Public Expenditure

(asked on 2nd April 2025) - View Source

Question to the HM Treasury:

To ask the Chancellor of the Exchequer, pursuant to the Answer of 26 March 2025 to Question 40157 on Public Expenditure, and with reference to the Chief Secretary to the Treasury's statement to the House on 28 October 2024, Official Report, column 562, whether it is her Department's policy to target an overall budget surplus.


Answered by
Darren Jones Portrait
Darren Jones
Chief Secretary to the Treasury
This question was answered on 7th April 2025

At Autumn Budget 2024, the government confirmed new fiscal rules to put the public finances on a sustainable path, and prioritise investment to support long-term growth.
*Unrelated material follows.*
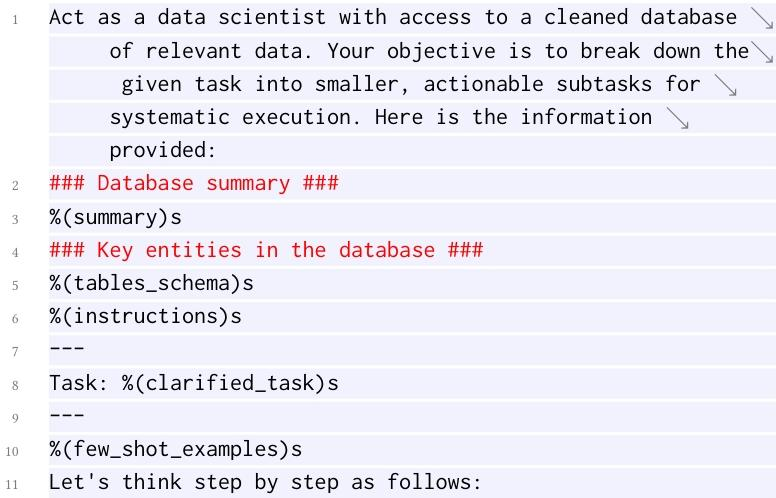Click the "%(few_shot_examples)s" placeholder

[x=175, y=450]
The stability rule is that the current budget must be in surplus in 2029-30, until 29-30 becomes the third year of the forecast period. From that point, the current budget must then remain in balance or in surplus from the third year of the rolling forecast period, where balance is defined as a range: in surplus, or in deficit of no more than 0.5% of GDP. This range will support the government’s commitment to a single fiscal event every year by avoiding the need for policy adjustment at forecasts outside of fiscal events. If the range is used between fiscal events, the current budget must return to surplus from the third year at the following fiscal event.

In its March 2025 forecast, the independent Office for Budget Responsibility confirmed the government was on track to meet its stability and investment rules two years early. By 2029-30, the current budget is forecast to be in a surplus of £9.9 billion.